The Theatre of Satire

2 Triumfalnaya Square
In 1934, Bulgakov signed an agreement with the Theatre of Satire on the play Beatitude, which was subsequently reworked into the comedy Ivan Vasilevich (adapted for screen in 1973 by L. Gaidai). At that time, the Theatre of Satire stood on the opposite side of the square. In 1974, the old theatre building was demolished.

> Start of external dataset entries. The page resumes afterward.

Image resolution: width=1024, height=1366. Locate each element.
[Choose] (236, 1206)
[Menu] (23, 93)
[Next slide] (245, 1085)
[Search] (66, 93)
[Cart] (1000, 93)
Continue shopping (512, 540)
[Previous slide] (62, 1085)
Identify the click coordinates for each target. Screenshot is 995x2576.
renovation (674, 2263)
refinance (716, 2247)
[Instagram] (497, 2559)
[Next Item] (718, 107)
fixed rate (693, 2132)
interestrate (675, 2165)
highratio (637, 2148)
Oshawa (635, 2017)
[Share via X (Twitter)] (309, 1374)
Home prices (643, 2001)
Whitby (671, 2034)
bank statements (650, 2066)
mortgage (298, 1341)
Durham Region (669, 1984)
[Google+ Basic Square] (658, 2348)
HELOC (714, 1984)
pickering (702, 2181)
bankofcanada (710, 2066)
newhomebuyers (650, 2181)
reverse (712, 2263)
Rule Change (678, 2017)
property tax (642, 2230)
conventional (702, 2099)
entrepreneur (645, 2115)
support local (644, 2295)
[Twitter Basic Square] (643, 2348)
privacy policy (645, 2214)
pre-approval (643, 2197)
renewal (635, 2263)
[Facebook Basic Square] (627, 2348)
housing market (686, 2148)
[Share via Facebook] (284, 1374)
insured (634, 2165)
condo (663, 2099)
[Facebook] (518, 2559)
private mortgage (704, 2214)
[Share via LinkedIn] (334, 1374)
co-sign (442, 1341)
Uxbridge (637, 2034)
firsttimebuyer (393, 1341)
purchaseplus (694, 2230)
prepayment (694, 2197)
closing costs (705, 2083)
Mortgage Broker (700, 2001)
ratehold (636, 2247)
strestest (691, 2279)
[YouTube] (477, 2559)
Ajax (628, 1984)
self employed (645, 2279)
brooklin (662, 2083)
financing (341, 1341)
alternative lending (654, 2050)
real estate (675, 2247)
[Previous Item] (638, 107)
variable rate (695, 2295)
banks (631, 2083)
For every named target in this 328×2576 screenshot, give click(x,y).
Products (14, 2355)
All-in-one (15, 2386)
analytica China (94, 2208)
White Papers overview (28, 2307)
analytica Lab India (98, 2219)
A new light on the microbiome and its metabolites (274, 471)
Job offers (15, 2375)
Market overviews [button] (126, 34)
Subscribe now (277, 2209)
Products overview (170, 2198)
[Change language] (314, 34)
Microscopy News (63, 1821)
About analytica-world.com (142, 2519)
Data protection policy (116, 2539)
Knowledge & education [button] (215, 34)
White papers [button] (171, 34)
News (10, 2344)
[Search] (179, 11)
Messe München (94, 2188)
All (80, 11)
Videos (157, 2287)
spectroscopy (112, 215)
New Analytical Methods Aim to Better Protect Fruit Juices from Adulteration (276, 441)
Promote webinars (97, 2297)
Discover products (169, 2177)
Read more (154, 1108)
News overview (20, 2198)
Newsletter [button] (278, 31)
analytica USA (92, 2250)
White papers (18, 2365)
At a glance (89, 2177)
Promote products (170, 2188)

The fantastic dual work of Beatitude and Ivan Vasilevich was written by Bulgakov from 1929 to 1935. According to the writer’s third wife, Elena Bulgakova, the comedy about Moscow in the year 2222 did not impress the artists at the Theatre of Satire: ‘1934. On 25th April, Mikhail read Beatitude in the Satire Theatre. The reading was flat. They want it to be changed… They have some kind of funny play with Ivan the Terrible in mind.’ At the end of 1935, the artists at the Theatre of Satire were much more enthusiastic about the play Ivan Vasilevich, and after the Main Repertoire Committee gave its approval, rehearsals began. However, the waves around the prohibition of The Cabal of Hypocrites and the anti-Bulgakov campaign in the press caught up with Ivan Vasilevich – E. Bulgakova recalled sensing the theatre’s reluctance to stage the comedy at the rehearsals. On 13th May 1936, the show was banned after the full-dress rehearsal – at the end of the rehearsal, Veniamin Furer (Head of the Department of Cultural Enlightenment of the Moscow Committee of the All-Union Communist Party) gave some laconic advice: ‘I would not advise you to put it on’.
Elena Bulgakova recalled how, in January 1934, whilst Bulgakov had his head down in his work on Beatitude, he anticipated a sad outcome: ‘They won’t accept anything with my name on it. Even if it comes out well’.